■ **TUGAS**: Berdasarkan teks tentang acara mengenai ekstremisme, siapa yang hadir sebagai moderator?

■ **SUMBER**:
····················
Saat ini upaya-upaya baik sudah banyak bermunculan. Pemerintah harus memperkuat gerakan warga. Dengan demikian insiatif-inisiatif ini bisa berpadu menjadi sebuah gerakan kewargaan untuk menekan gagasan-gagasan ekstremisme-kekerasan dan memperkuat moderasi beragama.
Acara ini sendiri menghadirkan Nurshadrina Khaira Dhania, seorang anak muda korban propaganda ISIS yang berhasil kembali ke Indonesia. Selain Dhania, turut hadir dua orang akademisi dari CRCS UGM, Iqbal Ahnaf dan dari Universitas Muhammadiyah Jakarta, Debbie Affiyanti yang memaparkan mengenai asal-usul, gagasan dan strategi dari kelompok ekstremis dalam mendirikan Negara Islam, serta persoalan keterlibatan perempuan yang semakin aktif. Sebagai moderator, hadir juga Sakdiyah Makruf, stand-up comedian sekaligus BBC 100 Women 2018.
····················
■ **BAGIAN DATA**:
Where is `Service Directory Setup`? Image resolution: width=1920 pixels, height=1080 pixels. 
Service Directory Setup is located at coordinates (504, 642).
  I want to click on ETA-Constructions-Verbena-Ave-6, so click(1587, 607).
····················
■ **JAWABAN BENAR**: Sakdiyah Makruf, seorang stand-up comedian sekaligus BBC 100 Women 2018.